* [Task to carry out]
Rewrite the data below as a JSON list of strings, one string per line, omitting blank lines.
** BEGIN Supplied material **
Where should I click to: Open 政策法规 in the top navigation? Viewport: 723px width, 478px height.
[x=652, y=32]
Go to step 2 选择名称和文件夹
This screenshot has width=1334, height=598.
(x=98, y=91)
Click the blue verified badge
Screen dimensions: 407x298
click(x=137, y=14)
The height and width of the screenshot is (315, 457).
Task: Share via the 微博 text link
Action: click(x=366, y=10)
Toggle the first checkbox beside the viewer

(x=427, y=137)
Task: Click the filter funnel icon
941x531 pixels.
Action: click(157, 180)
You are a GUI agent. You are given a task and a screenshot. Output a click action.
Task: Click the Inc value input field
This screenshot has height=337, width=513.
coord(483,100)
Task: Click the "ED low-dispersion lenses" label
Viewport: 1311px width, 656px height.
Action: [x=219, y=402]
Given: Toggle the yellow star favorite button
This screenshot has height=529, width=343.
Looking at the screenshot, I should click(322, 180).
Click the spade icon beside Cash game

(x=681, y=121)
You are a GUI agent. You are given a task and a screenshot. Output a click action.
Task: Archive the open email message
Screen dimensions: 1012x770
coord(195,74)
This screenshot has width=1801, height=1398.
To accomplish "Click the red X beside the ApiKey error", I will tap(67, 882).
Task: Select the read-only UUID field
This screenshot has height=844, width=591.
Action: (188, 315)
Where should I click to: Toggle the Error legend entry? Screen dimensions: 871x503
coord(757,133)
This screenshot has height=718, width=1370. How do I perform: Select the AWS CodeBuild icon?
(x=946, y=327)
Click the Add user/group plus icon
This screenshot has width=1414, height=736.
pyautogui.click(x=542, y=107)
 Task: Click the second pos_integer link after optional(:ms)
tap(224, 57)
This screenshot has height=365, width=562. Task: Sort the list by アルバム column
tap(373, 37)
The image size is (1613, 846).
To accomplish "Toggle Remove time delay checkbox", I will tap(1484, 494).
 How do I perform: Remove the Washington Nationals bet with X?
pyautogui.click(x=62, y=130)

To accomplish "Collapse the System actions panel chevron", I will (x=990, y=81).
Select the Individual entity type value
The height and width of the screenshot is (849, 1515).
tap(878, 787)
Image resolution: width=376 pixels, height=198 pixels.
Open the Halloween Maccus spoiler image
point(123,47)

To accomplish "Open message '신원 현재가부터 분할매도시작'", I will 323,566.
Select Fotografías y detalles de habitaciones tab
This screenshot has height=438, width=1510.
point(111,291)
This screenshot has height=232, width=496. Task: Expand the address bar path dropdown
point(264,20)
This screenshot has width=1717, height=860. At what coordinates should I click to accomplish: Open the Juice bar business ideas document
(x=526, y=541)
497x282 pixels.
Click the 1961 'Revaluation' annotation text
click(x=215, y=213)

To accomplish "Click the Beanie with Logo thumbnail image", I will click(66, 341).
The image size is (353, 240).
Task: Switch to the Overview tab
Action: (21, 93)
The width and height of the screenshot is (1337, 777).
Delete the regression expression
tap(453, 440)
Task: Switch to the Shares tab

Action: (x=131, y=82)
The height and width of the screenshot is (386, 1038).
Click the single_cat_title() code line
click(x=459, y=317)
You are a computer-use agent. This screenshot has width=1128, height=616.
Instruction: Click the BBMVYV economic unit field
** END Supplied material **
* [Result]
[
  "Where should I click to: Open 政策法规 in the top navigation? Viewport: 723px width, 478px height.",
  "[x=652, y=32]",
  "Go to step 2 选择名称和文件夹",
  "This screenshot has width=1334, height=598.",
  "(x=98, y=91)",
  "Click the blue verified badge",
  "Screen dimensions: 407x298",
  "click(x=137, y=14)",
  "The height and width of the screenshot is (315, 457).",
  "Task: Share via the 微博 text link",
  "Action: click(x=366, y=10)",
  "Toggle the first checkbox beside the viewer",
  "(x=427, y=137)",
  "Task: Click the filter funnel icon",
  "941x531 pixels.",
  "Action: click(157, 180)",
  "You are a GUI agent. You are given a task and a screenshot. Output a click action.",
  "Task: Click the Inc value input field",
  "This screenshot has height=337, width=513.",
  "coord(483,100)",
  "Task: Click the \"ED low-dispersion lenses\" label",
  "Viewport: 1311px width, 656px height.",
  "Action: [x=219, y=402]",
  "Given: Toggle the yellow star favorite button",
  "This screenshot has height=529, width=343.",
  "Looking at the screenshot, I should click(322, 180).",
  "Click the spade icon beside Cash game",
  "(x=681, y=121)",
  "You are a GUI agent. You are given a task and a screenshot. Output a click action.",
  "Task: Archive the open email message",
  "Screen dimensions: 1012x770",
  "coord(195,74)",
  "This screenshot has width=1801, height=1398.",
  "To accomplish \"Click the red X beside the ApiKey error\", I will tap(67, 882).",
  "Task: Select the read-only UUID field",
  "This screenshot has height=844, width=591.",
  "Action: (188, 315)",
  "Where should I click to: Toggle the Error legend entry? Screen dimensions: 871x503",
  "coord(757,133)",
  "This screenshot has height=718, width=1370. How do I perform: Select the AWS CodeBuild icon?",
  "(x=946, y=327)",
  "Click the Add user/group plus icon",
  "This screenshot has width=1414, height=736.",
  "pyautogui.click(x=542, y=107)",
  " Task: Click the second pos_integer link after optional(:ms)",
  "tap(224, 57)",
  "This screenshot has height=365, width=562. Task: Sort the list by アルバム column",
  "tap(373, 37)",
  "The image size is (1613, 846).",
  "To accomplish \"Toggle Remove time delay checkbox\", I will tap(1484, 494).",
  " How do I perform: Remove the Washington Nationals bet with X?",
  "pyautogui.click(x=62, y=130)",
  "To accomplish \"Collapse the System actions panel chevron\", I will (x=990, y=81).",
  "Select the Individual entity type value",
  "The height and width of the screenshot is (849, 1515).",
  "tap(878, 787)",
  "Image resolution: width=376 pixels, height=198 pixels.",
  "Open the Halloween Maccus spoiler image",
  "point(123,47)",
  "To accomplish \"Open message '신원 현재가부터 분할매도시작'\", I will 323,566.",
  "Select Fotografías y detalles de habitaciones tab",
  "This screenshot has height=438, width=1510.",
  "point(111,291)",
  "This screenshot has height=232, width=496. Task: Expand the address bar path dropdown",
  "point(264,20)",
  "This screenshot has width=1717, height=860. At what coordinates should I click to accomplish: Open the Juice bar business ideas document",
  "(x=526, y=541)",
  "497x282 pixels.",
  "Click the 1961 'Revaluation' annotation text",
  "click(x=215, y=213)",
  "To accomplish \"Click the Beanie with Logo thumbnail image\", I will click(66, 341).",
  "The image size is (353, 240).",
  "Task: Switch to the Overview tab",
  "Action: (21, 93)",
  "The width and height of the screenshot is (1337, 777).",
  "Delete the regression expression",
  "tap(453, 440)",
  "Task: Switch to the Shares tab",
  "Action: (x=131, y=82)",
  "The height and width of the screenshot is (386, 1038).",
  "Click the single_cat_title() code line",
  "click(x=459, y=317)",
  "You are a computer-use agent. This screenshot has width=1128, height=616.",
  "Instruction: Click the BBMVYV economic unit field"
]